━━━━━ TASK MATERIAL ━━━━━

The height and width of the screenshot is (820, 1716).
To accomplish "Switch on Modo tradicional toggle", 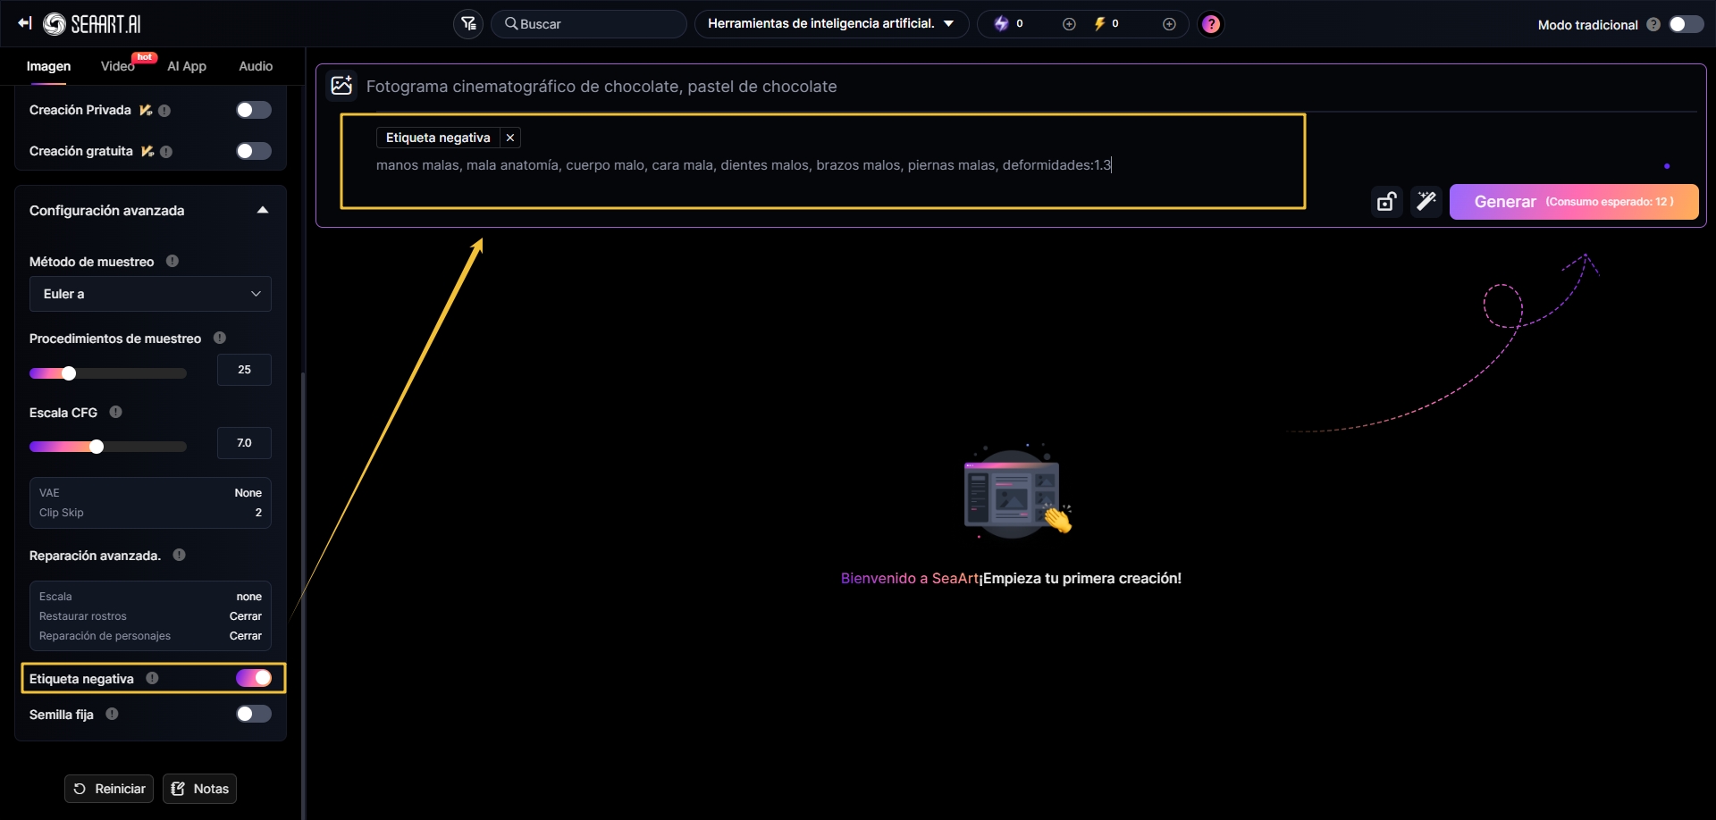I will 1686,24.
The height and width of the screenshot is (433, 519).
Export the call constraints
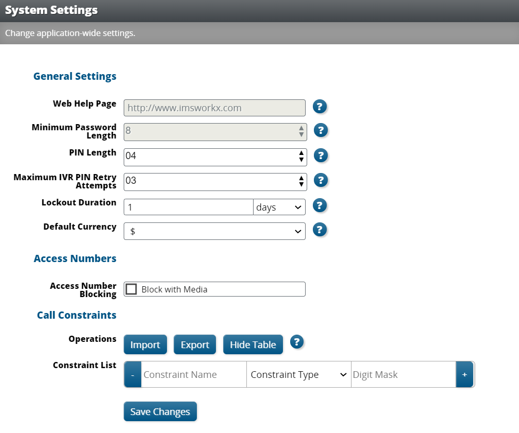pyautogui.click(x=194, y=344)
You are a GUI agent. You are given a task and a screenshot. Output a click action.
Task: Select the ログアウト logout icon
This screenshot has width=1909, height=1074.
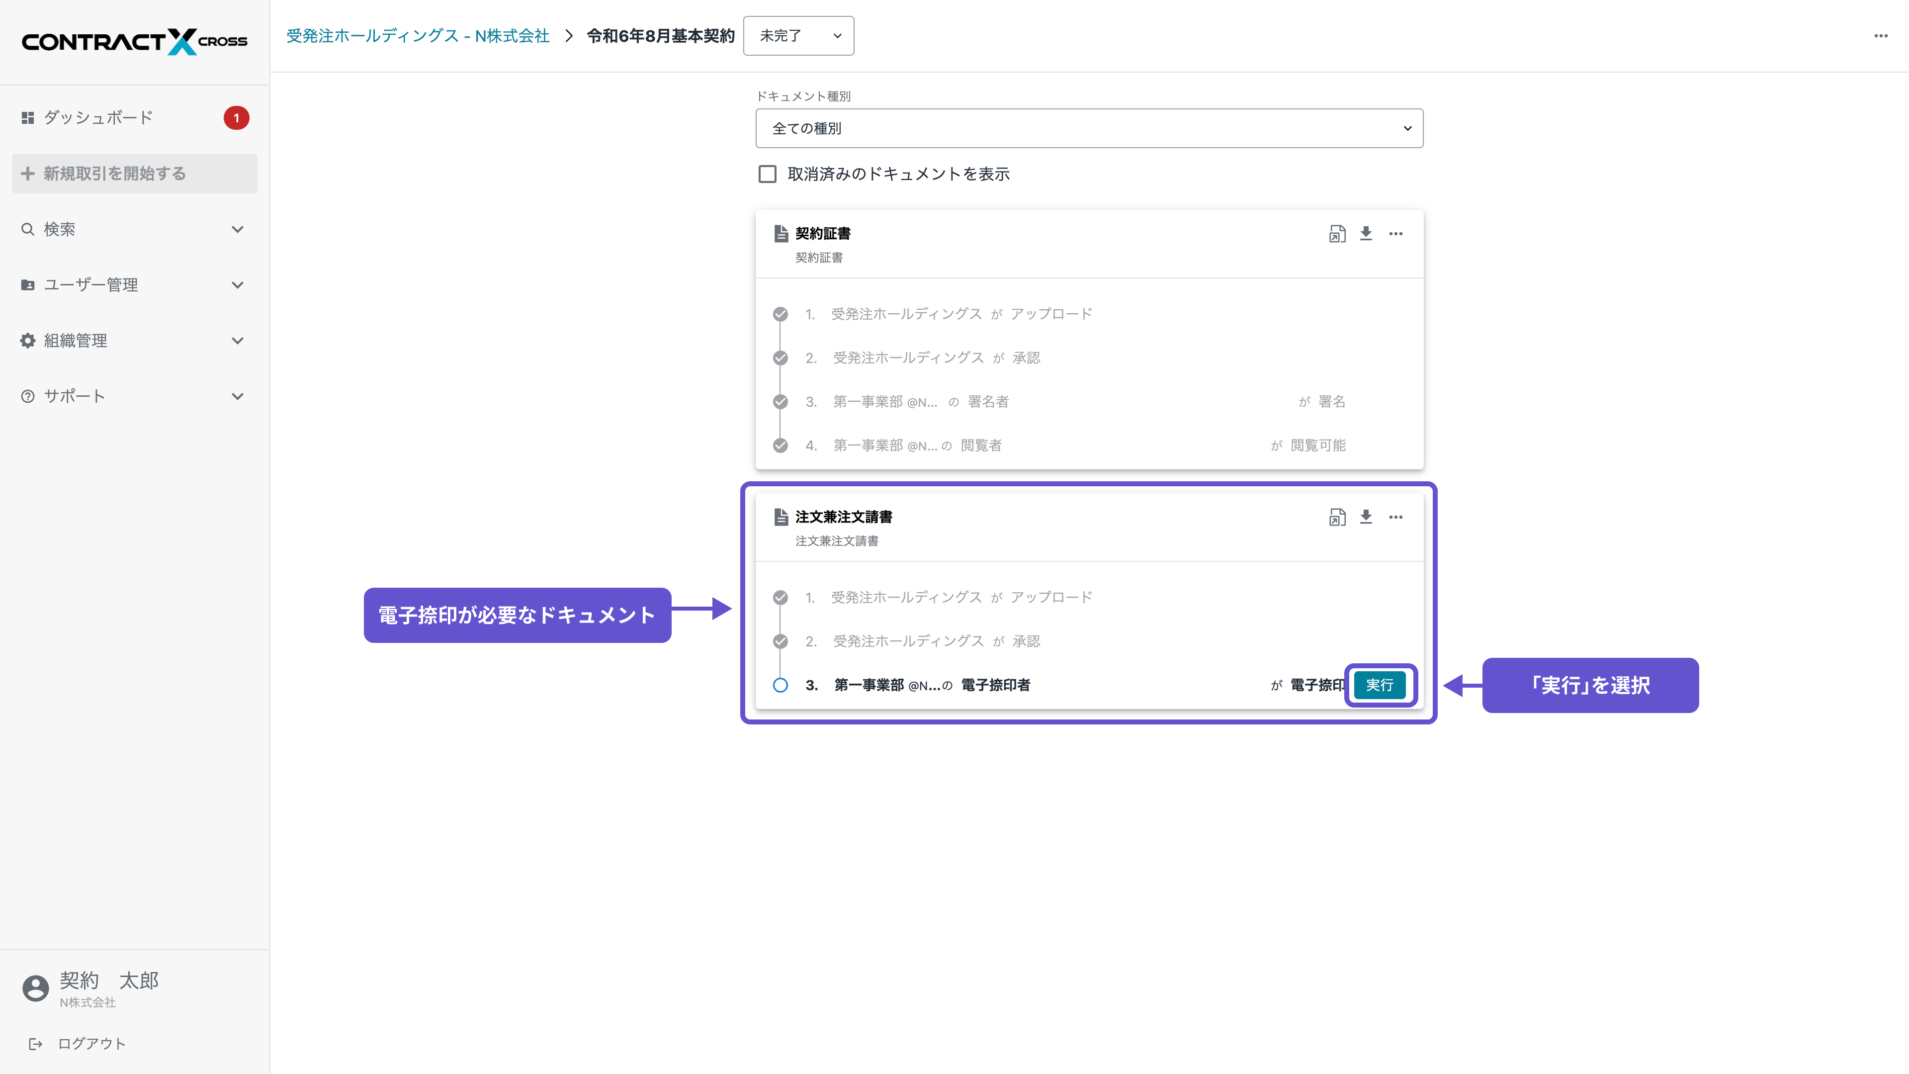(x=36, y=1044)
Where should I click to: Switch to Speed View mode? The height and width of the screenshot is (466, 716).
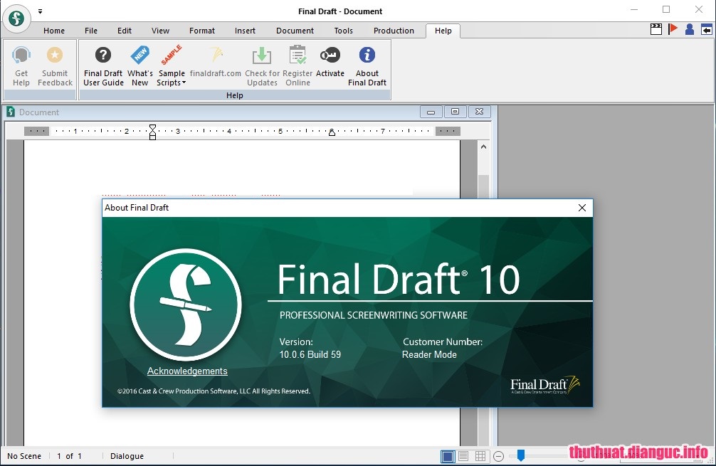pyautogui.click(x=463, y=456)
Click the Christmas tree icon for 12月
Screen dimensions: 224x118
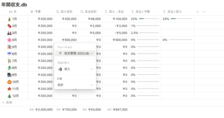(10, 96)
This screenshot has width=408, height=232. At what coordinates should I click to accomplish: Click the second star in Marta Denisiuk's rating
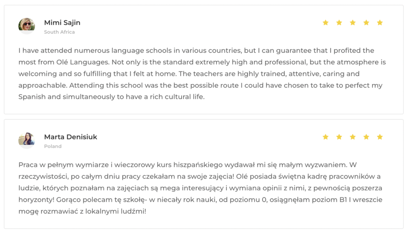coord(339,137)
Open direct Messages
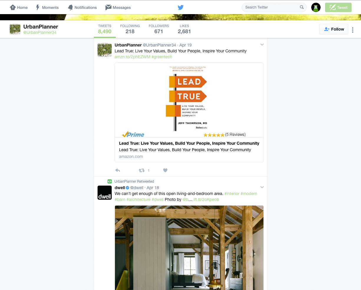This screenshot has height=290, width=361. [118, 7]
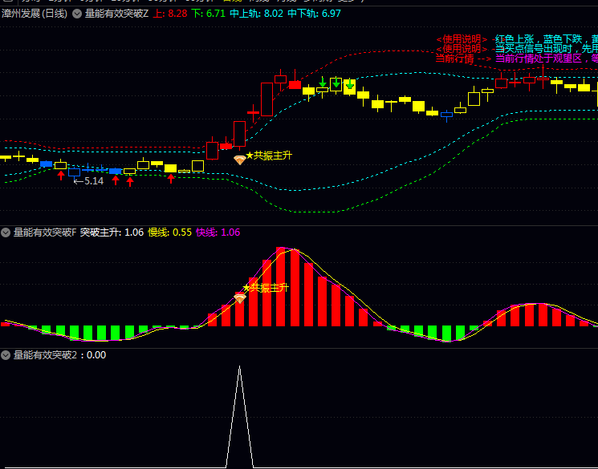Click the rightmost red up arrow below the candles

click(x=170, y=178)
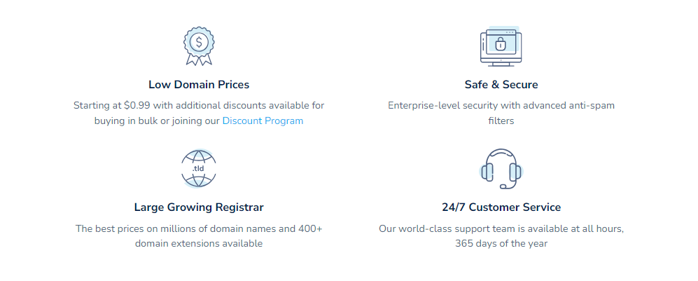
Task: Click the "Starting at $0.99" description line
Action: pyautogui.click(x=199, y=105)
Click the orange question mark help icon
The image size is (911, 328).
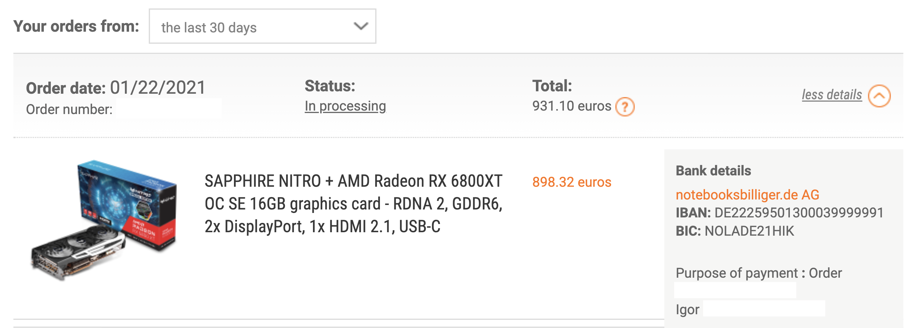pos(625,107)
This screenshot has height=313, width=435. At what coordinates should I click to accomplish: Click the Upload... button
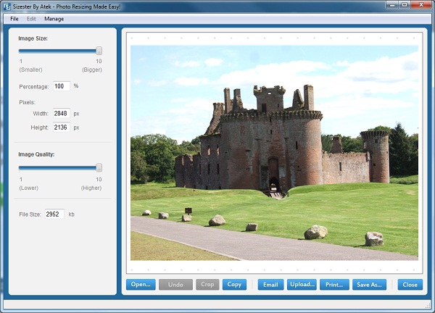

━━━━━

Starting at the line containing "Click the orange question mark help icon" and ending at the end of the records, write those lines out again with every coordinate in the answers offset by 143, omitting the pictures.

Click the orange question mark help icon
The image size is (911, 328).
pos(768,250)
This screenshot has height=313, width=435. At what coordinates should I click to accomplish: Click the Upload... button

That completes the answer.